■ **Provided entries**
▬▬▬▬▬▬
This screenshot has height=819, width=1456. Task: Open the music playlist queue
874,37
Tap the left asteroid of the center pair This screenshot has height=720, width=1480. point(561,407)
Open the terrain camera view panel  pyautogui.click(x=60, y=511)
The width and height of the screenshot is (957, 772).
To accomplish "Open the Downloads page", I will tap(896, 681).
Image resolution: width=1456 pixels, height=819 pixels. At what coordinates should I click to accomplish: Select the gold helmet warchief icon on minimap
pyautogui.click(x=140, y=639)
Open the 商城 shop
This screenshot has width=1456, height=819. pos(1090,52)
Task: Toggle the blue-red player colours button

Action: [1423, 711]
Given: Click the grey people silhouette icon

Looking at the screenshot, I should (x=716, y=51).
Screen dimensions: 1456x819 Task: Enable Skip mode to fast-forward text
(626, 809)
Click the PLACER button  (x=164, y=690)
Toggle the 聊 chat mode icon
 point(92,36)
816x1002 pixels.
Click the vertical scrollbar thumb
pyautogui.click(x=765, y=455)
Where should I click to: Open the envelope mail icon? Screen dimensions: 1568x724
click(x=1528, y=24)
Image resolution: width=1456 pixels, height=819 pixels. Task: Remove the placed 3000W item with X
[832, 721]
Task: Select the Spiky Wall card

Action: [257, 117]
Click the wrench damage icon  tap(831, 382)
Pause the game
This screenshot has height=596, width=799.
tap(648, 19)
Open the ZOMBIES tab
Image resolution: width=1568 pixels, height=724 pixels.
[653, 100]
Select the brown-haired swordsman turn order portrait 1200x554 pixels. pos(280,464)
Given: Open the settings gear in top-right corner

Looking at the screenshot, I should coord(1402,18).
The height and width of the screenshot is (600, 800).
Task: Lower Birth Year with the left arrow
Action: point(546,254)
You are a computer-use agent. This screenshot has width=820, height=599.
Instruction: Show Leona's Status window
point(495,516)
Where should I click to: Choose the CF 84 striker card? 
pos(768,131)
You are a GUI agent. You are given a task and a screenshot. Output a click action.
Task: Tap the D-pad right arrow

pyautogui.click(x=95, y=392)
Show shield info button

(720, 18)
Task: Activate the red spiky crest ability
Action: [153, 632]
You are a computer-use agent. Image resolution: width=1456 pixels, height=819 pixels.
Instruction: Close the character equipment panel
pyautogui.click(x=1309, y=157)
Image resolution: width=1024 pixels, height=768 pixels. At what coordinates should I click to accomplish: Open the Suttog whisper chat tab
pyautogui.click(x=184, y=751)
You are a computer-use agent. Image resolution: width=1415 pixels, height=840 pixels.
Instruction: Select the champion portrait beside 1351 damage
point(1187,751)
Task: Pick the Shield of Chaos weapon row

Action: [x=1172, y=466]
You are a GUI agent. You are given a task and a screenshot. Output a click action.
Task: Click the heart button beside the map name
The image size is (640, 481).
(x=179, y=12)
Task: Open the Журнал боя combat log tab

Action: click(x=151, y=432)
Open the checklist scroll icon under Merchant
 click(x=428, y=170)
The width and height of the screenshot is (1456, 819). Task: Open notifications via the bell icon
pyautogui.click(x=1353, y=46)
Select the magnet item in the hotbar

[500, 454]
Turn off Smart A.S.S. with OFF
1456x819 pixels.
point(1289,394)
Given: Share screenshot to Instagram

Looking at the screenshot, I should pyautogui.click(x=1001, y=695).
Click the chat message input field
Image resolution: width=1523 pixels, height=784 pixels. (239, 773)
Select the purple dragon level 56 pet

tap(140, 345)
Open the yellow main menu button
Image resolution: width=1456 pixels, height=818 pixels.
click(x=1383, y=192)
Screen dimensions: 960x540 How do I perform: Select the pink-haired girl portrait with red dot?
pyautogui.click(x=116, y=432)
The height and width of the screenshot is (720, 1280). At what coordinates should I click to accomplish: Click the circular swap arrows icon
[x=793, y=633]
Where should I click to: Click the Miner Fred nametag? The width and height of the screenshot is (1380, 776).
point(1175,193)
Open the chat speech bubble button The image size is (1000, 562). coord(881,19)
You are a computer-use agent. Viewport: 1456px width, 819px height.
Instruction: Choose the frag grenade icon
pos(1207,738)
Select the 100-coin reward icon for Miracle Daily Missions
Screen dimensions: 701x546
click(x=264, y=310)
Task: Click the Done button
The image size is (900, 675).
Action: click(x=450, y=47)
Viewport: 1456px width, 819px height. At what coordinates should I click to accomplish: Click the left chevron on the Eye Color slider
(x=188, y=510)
▬▬▬▬▬▬
■ **Objective**
Reproduce every line of the records above word for word.

■ **Response for this exercise**
This screenshot has height=819, width=1456. Task: Open the music playlist queue
874,37
Tap the left asteroid of the center pair This screenshot has height=720, width=1480. point(561,407)
Open the terrain camera view panel  pyautogui.click(x=60, y=511)
The width and height of the screenshot is (957, 772).
To accomplish "Open the Downloads page", I will tap(896, 681).
Image resolution: width=1456 pixels, height=819 pixels. At what coordinates should I click to accomplish: Select the gold helmet warchief icon on minimap
pyautogui.click(x=140, y=639)
Open the 商城 shop
This screenshot has width=1456, height=819. pos(1090,52)
Task: Toggle the blue-red player colours button

Action: [1423, 711]
Given: Click the grey people silhouette icon

Looking at the screenshot, I should (x=716, y=51).
Screen dimensions: 1456x819 Task: Enable Skip mode to fast-forward text
(626, 809)
Click the PLACER button  (x=164, y=690)
Toggle the 聊 chat mode icon
 point(92,36)
816x1002 pixels.
Click the vertical scrollbar thumb
pyautogui.click(x=765, y=455)
Where should I click to: Open the envelope mail icon? Screen dimensions: 1568x724
click(x=1528, y=24)
Image resolution: width=1456 pixels, height=819 pixels. Task: Remove the placed 3000W item with X
[832, 721]
Task: Select the Spiky Wall card

Action: [257, 117]
Click the wrench damage icon  tap(831, 382)
Pause the game
This screenshot has height=596, width=799.
tap(648, 19)
Open the ZOMBIES tab
Image resolution: width=1568 pixels, height=724 pixels.
[653, 100]
Select the brown-haired swordsman turn order portrait 1200x554 pixels. pos(280,464)
Given: Open the settings gear in top-right corner

Looking at the screenshot, I should coord(1402,18).
The height and width of the screenshot is (600, 800).
Task: Lower Birth Year with the left arrow
Action: point(546,254)
You are a computer-use agent. This screenshot has width=820, height=599.
Instruction: Show Leona's Status window
point(495,516)
Where should I click to: Choose the CF 84 striker card? 
pos(768,131)
You are a GUI agent. You are given a task and a screenshot. Output a click action.
Task: Tap the D-pad right arrow

pyautogui.click(x=95, y=392)
Show shield info button

(720, 18)
Task: Activate the red spiky crest ability
Action: [153, 632]
You are a computer-use agent. Image resolution: width=1456 pixels, height=819 pixels.
Instruction: Close the character equipment panel
pyautogui.click(x=1309, y=157)
Image resolution: width=1024 pixels, height=768 pixels. At what coordinates should I click to accomplish: Open the Suttog whisper chat tab
pyautogui.click(x=184, y=751)
You are a computer-use agent. Image resolution: width=1415 pixels, height=840 pixels.
Instruction: Select the champion portrait beside 1351 damage
point(1187,751)
Task: Pick the Shield of Chaos weapon row

Action: [x=1172, y=466]
You are a GUI agent. You are given a task and a screenshot. Output a click action.
Task: Click the heart button beside the map name
The image size is (640, 481).
(x=179, y=12)
Task: Open the Журнал боя combat log tab

Action: click(x=151, y=432)
Open the checklist scroll icon under Merchant
 click(x=428, y=170)
The width and height of the screenshot is (1456, 819). Task: Open notifications via the bell icon
pyautogui.click(x=1353, y=46)
Select the magnet item in the hotbar

[500, 454]
Turn off Smart A.S.S. with OFF
1456x819 pixels.
point(1289,394)
Given: Share screenshot to Instagram

Looking at the screenshot, I should pyautogui.click(x=1001, y=695).
Click the chat message input field
Image resolution: width=1523 pixels, height=784 pixels. (239, 773)
Select the purple dragon level 56 pet

tap(140, 345)
Open the yellow main menu button
Image resolution: width=1456 pixels, height=818 pixels.
click(x=1383, y=192)
Screen dimensions: 960x540 How do I perform: Select the pink-haired girl portrait with red dot?
pyautogui.click(x=116, y=432)
The height and width of the screenshot is (720, 1280). At what coordinates should I click to accomplish: Click the circular swap arrows icon
[x=793, y=633]
Where should I click to: Click the Miner Fred nametag? The width and height of the screenshot is (1380, 776).
point(1175,193)
Open the chat speech bubble button The image size is (1000, 562). coord(881,19)
You are a computer-use agent. Viewport: 1456px width, 819px height.
Instruction: Choose the frag grenade icon
pos(1207,738)
Select the 100-coin reward icon for Miracle Daily Missions
Screen dimensions: 701x546
click(x=264, y=310)
Task: Click the Done button
The image size is (900, 675).
Action: click(x=450, y=47)
Viewport: 1456px width, 819px height. At what coordinates should I click to accomplish: Click the left chevron on the Eye Color slider
(x=188, y=510)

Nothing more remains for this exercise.